Tâches à réaliser =>
1 > Traduisez en anglais la phrase suivante du texte sur Brian Haberlin : « Il a été remarqué pour son travail sur Spawn avec David Hine au scénario. »
2 > Recopiez le passage du texte sur Brian Haberlin en commençant aux mots « Si vous souhaitez » et en vous arrêtant après « chose d’important ? », et échangez-y « Sonata » contre « Nocturne ».

Extrait du texte =>

%%

Brian Haberlin en Interview !
Brian Haberlin est un artiste multifacettes : ayant commencé comme dessinateur, il devient vite coloriste et est l’un des premiers à développer les techniques de colorisation digitale que nous connaissons maintenant . Il a commencé chez Top Cow et a participé à la création de Witchblade. Il a été remarqué pour son travail sur Spawn avec David Hine au scénario. Avec ce scénariste, il entre désormais dans une nouvelle phase de sa carrière en devenant scénariste et en s’occupant toujours des dessins.
Mais Brian Haberlin a aussi été responsable éditorial, il a fondé son studio, son label et est toujours en quête d’innovations technologiques. Bref, un artiste passionnant que Grincheux a pu rencontrer lors du Festival de la BD de Chambéry !
Si vous souhaitez lire un extrait de la prochaine sortie de Brian Haberlin, Sonata, suivez le lien !
Bonjour Brian, merci d’avoir accepté cette interview. Vous êtes, entre autres choses, connu pour avoir participé à la création de Witchblade qui est notamment reconnu pour Sara, son personnage principal, non seulement une femme mais surtout quelqu’un qui ne se laisse pas marcher sur les pieds. De nos jours, c’est répandu. Est-ce que vous voyez cela comme quelque chose d’important ?

%%

Données brutes =>
%%

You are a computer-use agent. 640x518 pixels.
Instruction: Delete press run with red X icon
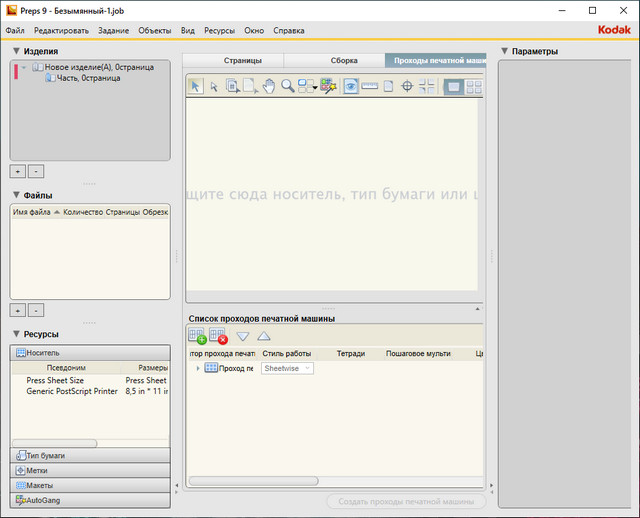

%%

Solutions ci-dessous =>
1 > He was noticed for his work on Spawn, with David Hine as writer.

2 >
Si vous souhaitez lire un extrait de la prochaine sortie de Brian Haberlin, Nocturne, suivez le lien !
Bonjour Brian, merci d’avoir accepté cette interview. Vous êtes, entre autres choses, connu pour avoir participé à la création de Witchblade qui est notamment reconnu pour Sara, son personnage principal, non seulement une femme mais surtout quelqu’un qui ne se laisse pas marcher sur les pieds. De nos jours, c’est répandu. Est-ce que vous voyez cela comme quelque chose d’important ?